One of the main things that I took away from my whole experience was the many unresolved issues in global health. I am proud to say that I worked for such a dedicated organization like Unite For Sight, and I see that members of developed communities must be further mobilized to assist in global healthcare delivery. I believe that programs for proper hygiene and health education must be developed. During my time at Kalinga, there was one child patient who had photophobia – in other words, his vision, due to hygiene-related bacterial infections, was extremely sensitive to light. As a result, he constantly kept his head down, drew his shirt over his eyes, and struggled in the presence of light. Knowing that such situations are preventable through good hygienic practices and adequate instruction, implementation of low-cost, high-efficiency education programs can go a long way.

Another barrier that education can eliminate is the distrust of modern medicine. Many of the patients believe that it is god’s will or imbalanced karma that causes their disease. In such cases, patients will often reject modern medicine, go to a traditional healer, or reject all possible treatments altogether. During one eye camp, an elderly male patient was diagnosed with cataract, and as I proceeded to mark the eye for surgery, the patient suddenly jerked his head away from my hand. With a firm and frightened expression, he explained to me and the doctor that he was old, prepared to die soon, and he did not want to disrupt his old age with modern surgery and medicine.
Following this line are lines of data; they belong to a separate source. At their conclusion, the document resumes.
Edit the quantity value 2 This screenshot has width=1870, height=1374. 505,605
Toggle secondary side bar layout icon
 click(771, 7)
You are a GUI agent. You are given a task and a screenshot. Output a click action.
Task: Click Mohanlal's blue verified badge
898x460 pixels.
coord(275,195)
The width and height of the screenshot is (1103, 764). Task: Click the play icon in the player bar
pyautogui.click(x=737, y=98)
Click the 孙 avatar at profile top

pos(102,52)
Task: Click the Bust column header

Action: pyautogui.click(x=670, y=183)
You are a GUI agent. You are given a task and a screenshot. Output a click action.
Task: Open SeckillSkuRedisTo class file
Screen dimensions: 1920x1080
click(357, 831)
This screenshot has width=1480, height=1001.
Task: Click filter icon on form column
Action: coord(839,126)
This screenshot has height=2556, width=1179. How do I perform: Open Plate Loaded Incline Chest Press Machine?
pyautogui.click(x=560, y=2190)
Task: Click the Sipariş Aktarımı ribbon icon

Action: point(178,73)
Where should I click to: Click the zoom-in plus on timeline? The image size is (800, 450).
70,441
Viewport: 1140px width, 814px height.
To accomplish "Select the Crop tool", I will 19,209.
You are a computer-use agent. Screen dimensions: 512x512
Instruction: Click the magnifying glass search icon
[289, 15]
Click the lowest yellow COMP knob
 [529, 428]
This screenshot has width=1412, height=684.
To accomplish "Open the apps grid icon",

The entire experience foremost reminded me of how much more there is in India than simply the metropolitan town where I had spent my infancy and so many of my summer vacations. Rural India has its own beautiful culture, pace of life, and people, and I am so fortunate to have been able to experience a lifestyle entirely different from the one I have lived in Kolkata or the U.S. I gained a vast basin of knowledge not only about eye health, but also on the healthcare infrastructure, patient interactions, and management systems of the developing world. When verbal exchange was difficult, I learned to use other forms of communication than language, incorporating expressions and gesticulations. Most importantly, the workplace and social environment trained my patience and adaptability; in developing areas, the range of pathology is so wide and each situation so novel that having such adaptability is a requirement. Further along in my medical education, I know that my volunteer experience in Dhenkanal will allow me to adjust to unfamiliar situations and perform well. Reading about health issues in the news or in class became stark reality during my summer in Dhenkanal, and I now aim to reinvigorate my efforts to study and contribute to the field of international health. Over the course of my career, I hope that I can one day return to India as a doctor and remedy the health inequalities that remain ever-present on a global scale.